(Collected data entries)
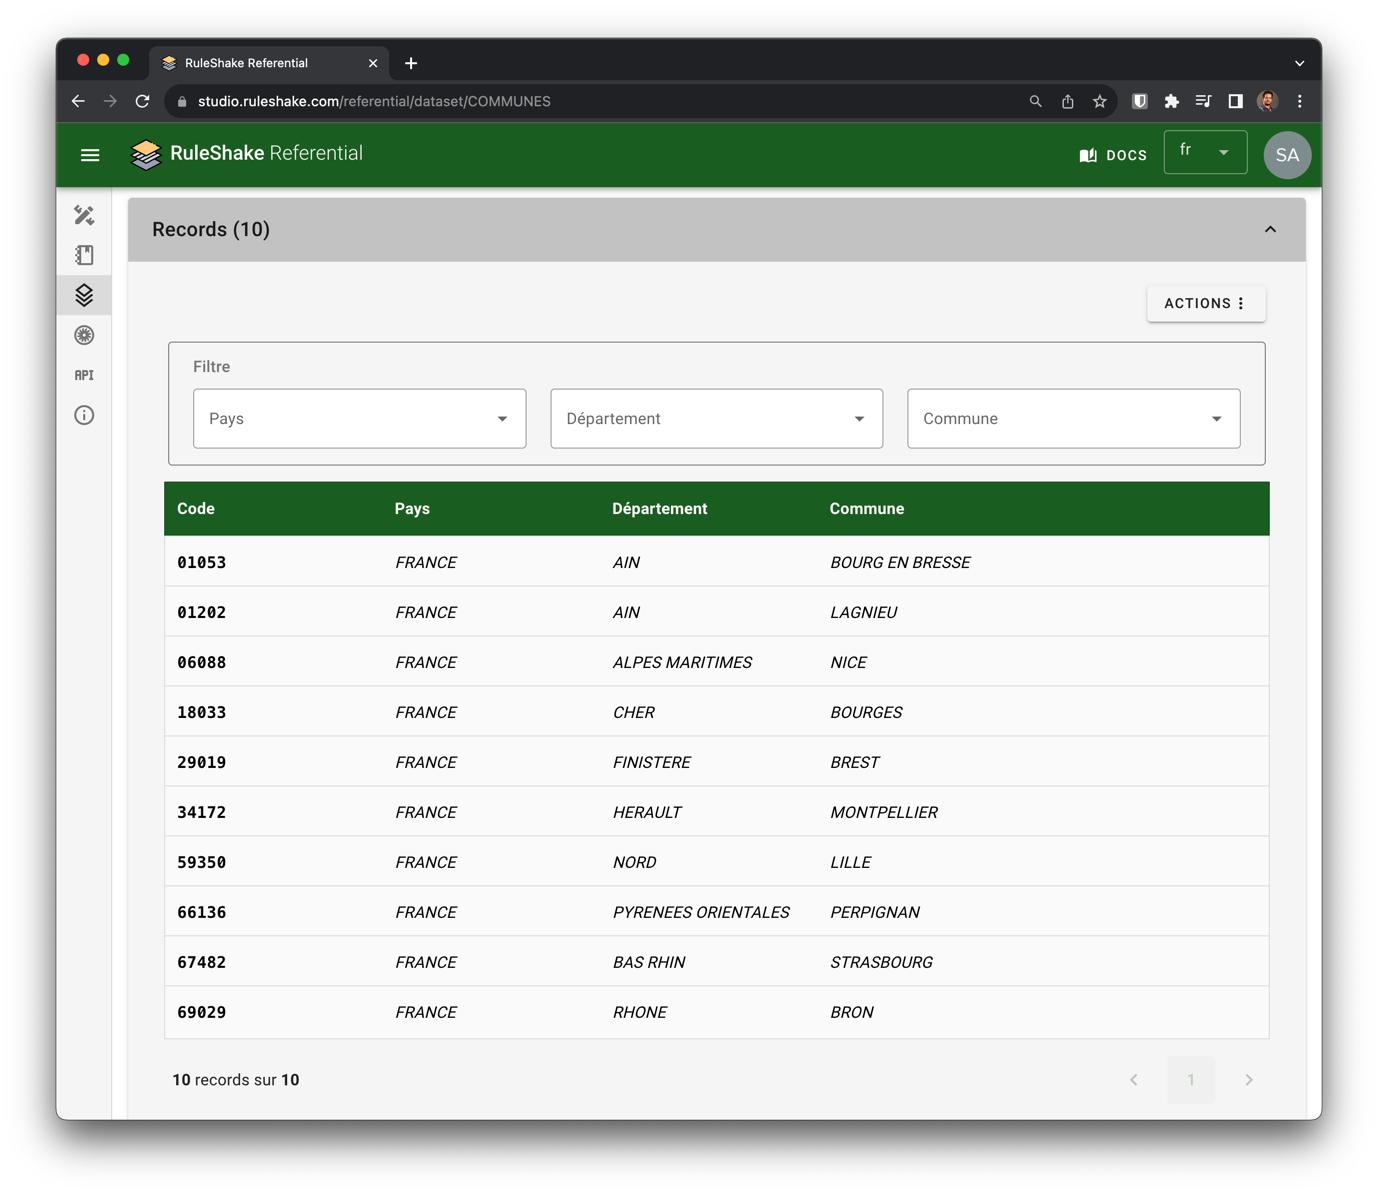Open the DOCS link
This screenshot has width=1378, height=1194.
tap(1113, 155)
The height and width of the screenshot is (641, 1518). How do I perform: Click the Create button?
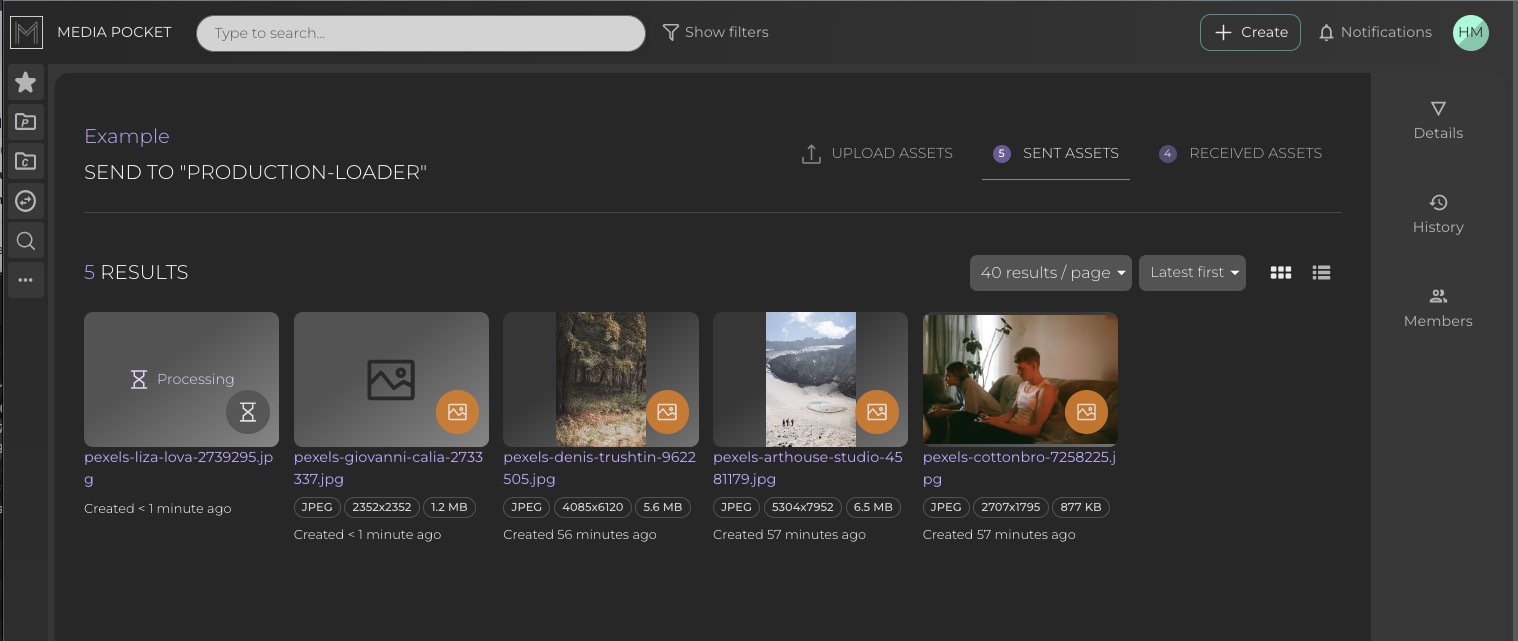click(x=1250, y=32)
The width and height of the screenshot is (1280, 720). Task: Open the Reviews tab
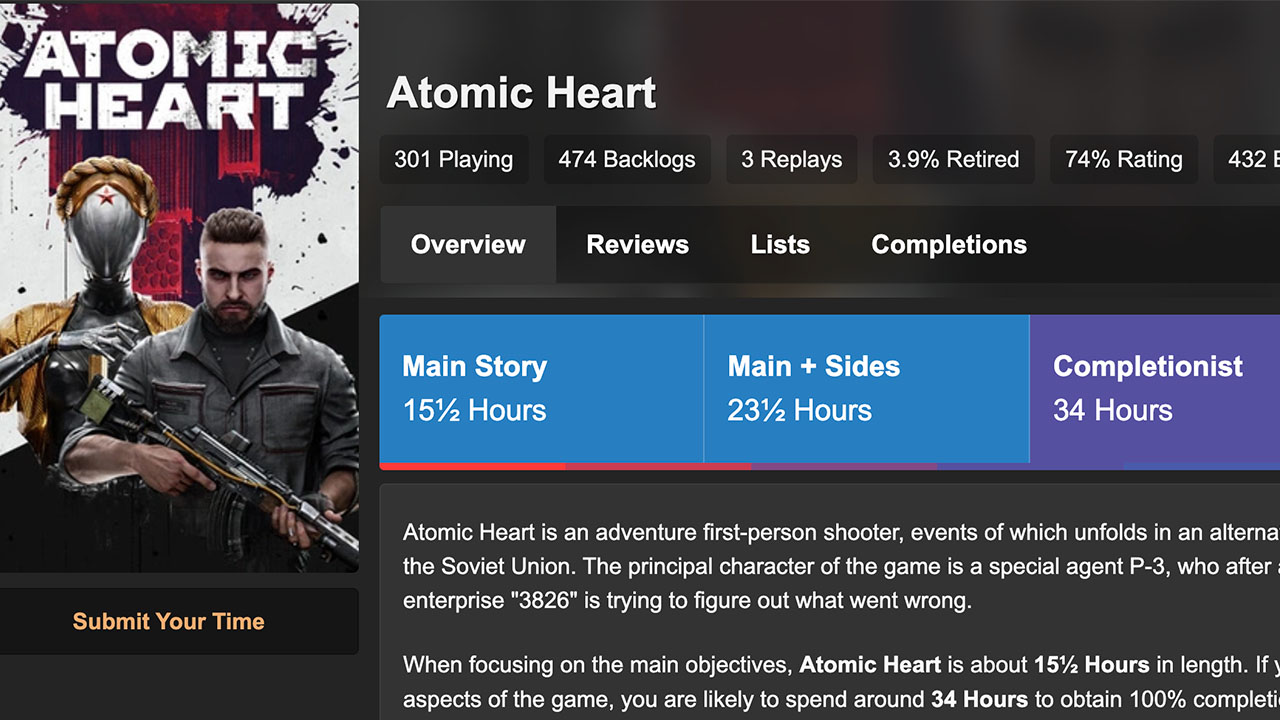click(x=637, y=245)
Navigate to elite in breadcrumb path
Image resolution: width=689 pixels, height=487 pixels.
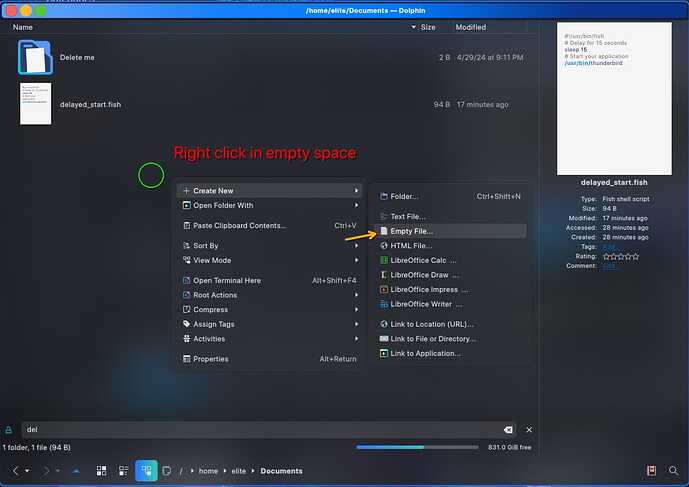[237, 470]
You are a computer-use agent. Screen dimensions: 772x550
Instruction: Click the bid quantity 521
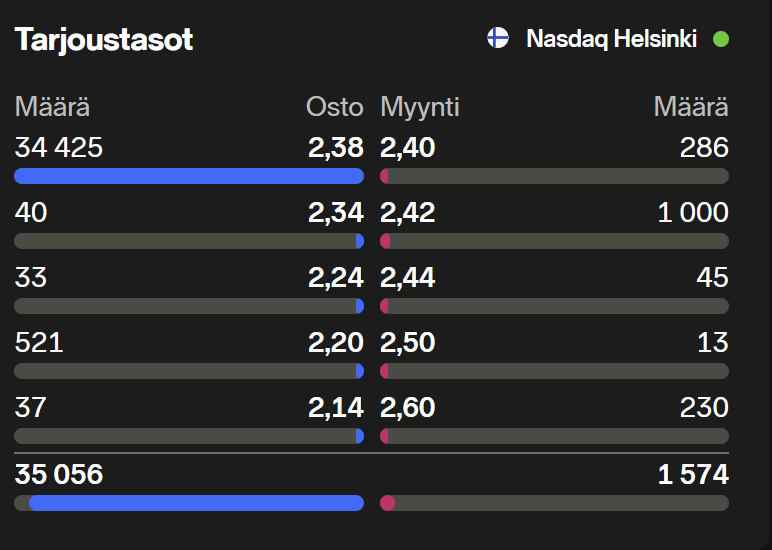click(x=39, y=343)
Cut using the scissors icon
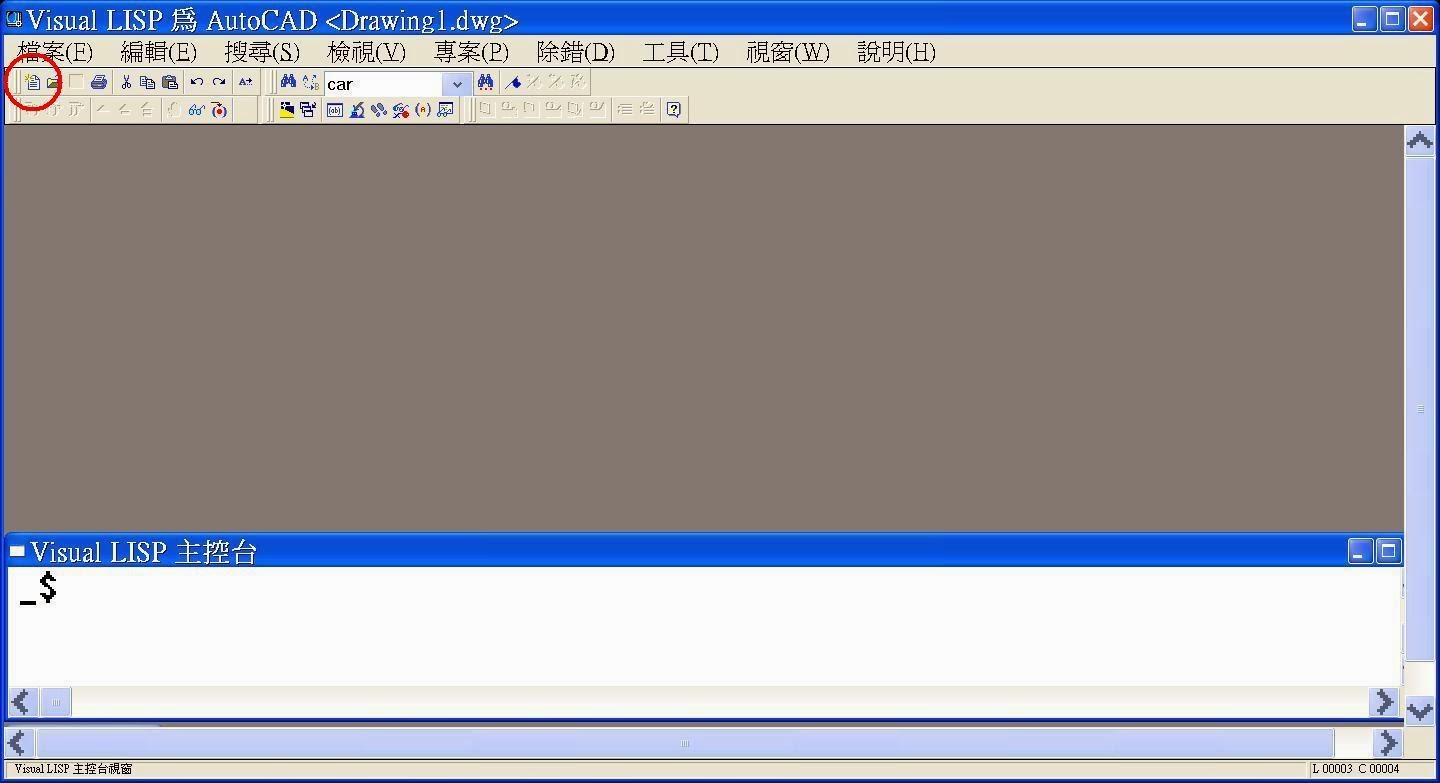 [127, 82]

* Task to carry out *
Give back, word for word, the lines from the one with "The height and" to the end of the records above, and no pictures.

* Result of this exercise *
The height and width of the screenshot is (641, 1518). How do I perform: Click the Create button?
click(x=1250, y=32)
The width and height of the screenshot is (1280, 720). Task: Open the Reviews tab
click(x=637, y=245)
Navigate to elite in breadcrumb path
Image resolution: width=689 pixels, height=487 pixels.
[237, 470]
You are a computer-use agent. Screen dimensions: 772x550
Instruction: Click the bid quantity 521
click(x=39, y=343)
Cut using the scissors icon
 [127, 82]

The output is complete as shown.